No significant change difference was observed in pain outcomes. As the logic model hypothesized that pain improvement occurs after PA increase [23], this is not unexpected. It can also be considered that no harm was observed. Both too little and too much PA have been suggested as potential risks for musculoskeletal pain [46, 47]. Monitoring musculoskeletal disorders is important to assess the potential harm of PA intervention.

This study has several strengths. First, a cluster RCT with the whole community level measurement is considered as the optimal design to develop practice-based evidence [48], and it is a clear strength of this study. Second, the prospective cohort design enabled individual level analysis and had more statistical power compared with multiple cross-sectional sampling. A potential disadvantage of this design is the risk of attrition bias. However, the high response rate with the adoption of the established methods to increase response rate [23, 49] provided less risk for biased results. As noted above, detection of potential harm using a pain questionnaire, which is not usually considered in PA interventions, is also strength of this study. Finally, this study examined all aspects of the RE-AIM framework (i.e., Reach, Effectiveness, Adoption, and Implementation) [50] except for the Maintenance aspect as it is an ongoing project. They are useful to evaluate the public health impact of the CWI. Collaborations with community organizations and utilization of existing resources realized high (100 %) adoption and implementation rate of the CWI components, and its good implementation adherence represent high applicability of the CWI to other locations. The standardized protocol and training of core team staff members [23] might also contribute to the quality control of the CWI between communities.
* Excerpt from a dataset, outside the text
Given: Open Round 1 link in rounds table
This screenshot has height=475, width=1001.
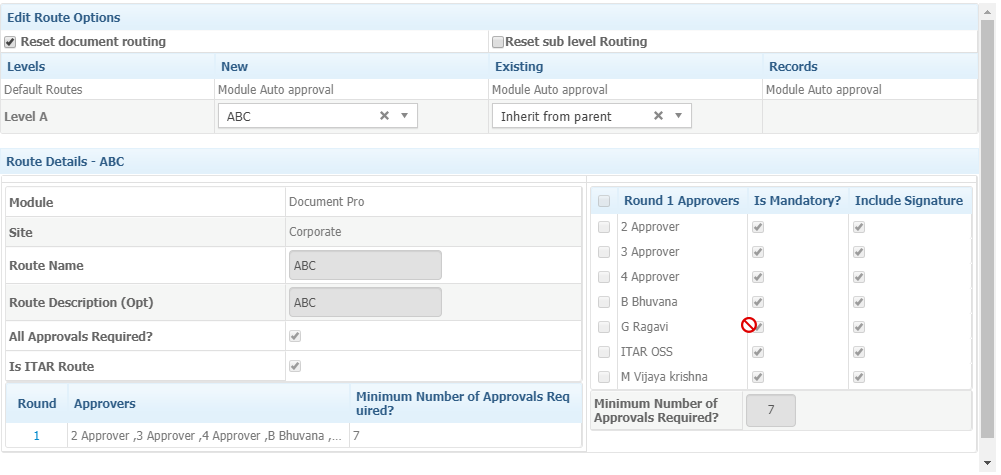Looking at the screenshot, I should [x=36, y=436].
However, there also are limitations. First, a self-administered questionnaire might be subject to recall bias. In smaller-scale trials, objective measures (e.g., accelerometers) can be used as outcome measurement [51]. However, in broader-reach trials, objective measures are often prohibitively expensive, burdensome to participants and logistically difficult. Therefore, in broad-reach trials, self-report measures frequently must be relied on and brief self-report measures have been suggested as useful for their comparability of population PA estimates and have low respondent burden [52]. In addition, little is known to date about objective methods to assess flexibility and muscle-strengthening activities in population-wide studies. Using questionnaires with acceptable reliability to measure these activities is a strength of this study.
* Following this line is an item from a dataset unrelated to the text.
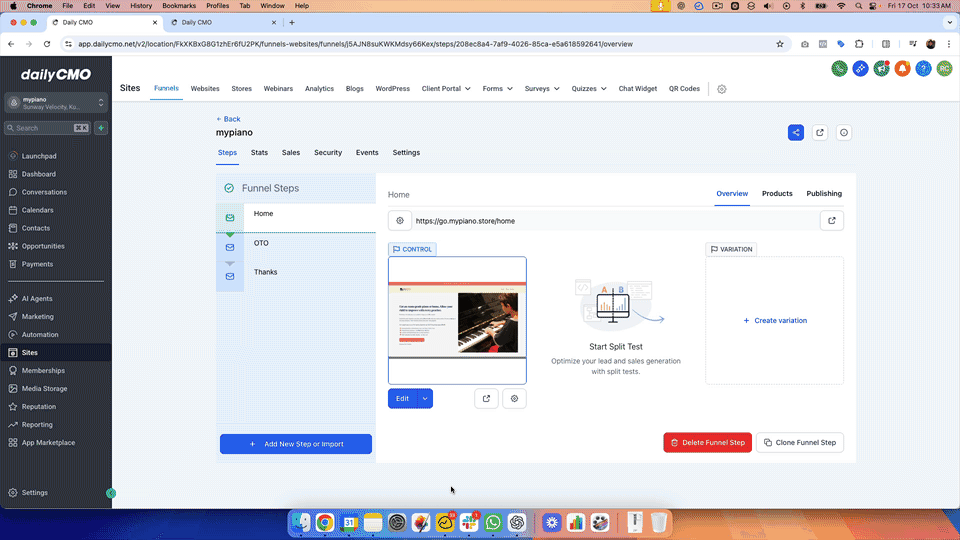Expand the Forms dropdown in the top nav
This screenshot has height=540, width=960.
point(497,89)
Second, minimizing the potential contamination of social network dissemination is more difficult than for information and education delivery. Although we assumed older adults mostly interacted within their communities, it is possible that contamination between communities might have occurred especially in the late phase.
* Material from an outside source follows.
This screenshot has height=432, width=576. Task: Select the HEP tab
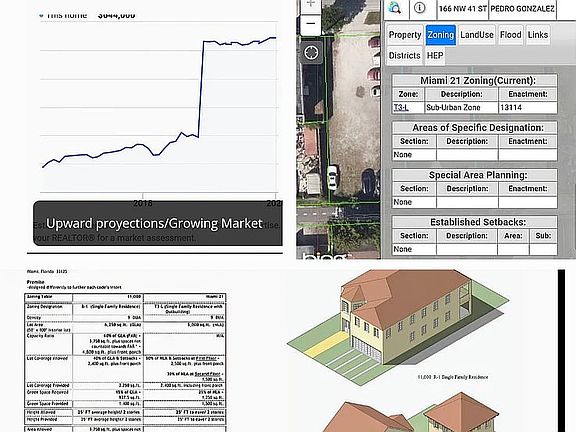point(435,55)
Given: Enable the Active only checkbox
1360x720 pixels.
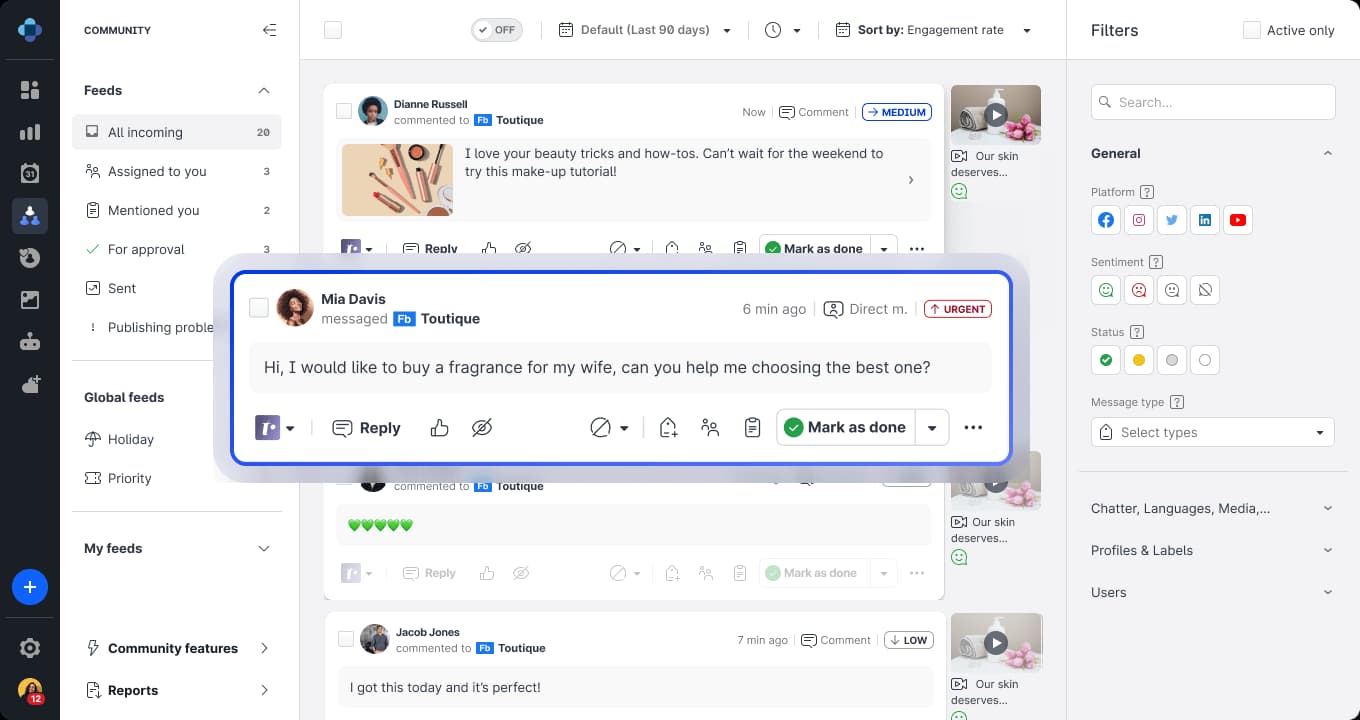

Finally, the number of clusters allocated to each study arm was relatively small, although the cluster size was based on the sample size calculation. Partly due to its small number of clusters, significant differences in baseline proportions of flexibility and muscle-strengthening activities between groups were observed after adjustment (max 12.9 % and 11.1 % differences, respectively, see Fig. 2). It is possible that the observed change difference of flexibility activity between Group FM and the control might be caused by regression to the mean. However, trends of changes in PA differed by types of PA and the indicated largest effect sizes in the relevant communities, where such activities were promoted, suggested that the intervention had some effect on the residents’ PA. Future study with more clusters and random allocation of clusters with stratification by baseline PA prevalence would provide less biased results.

Conclusions

The 3-year CWI did not achieve a significant increase in the proportion of adults who reached recommended PA levels, similar to what we observed in the shorter (1-year) intervention. However, it might be effective in promoting flexibility activity in middle-aged and older Japanese. The current study, with a randomized design and output evaluation provides valuable information about the difficulties in demonstrating effectiveness and challenges to implementation of a CWI to attain population-level increase of PA.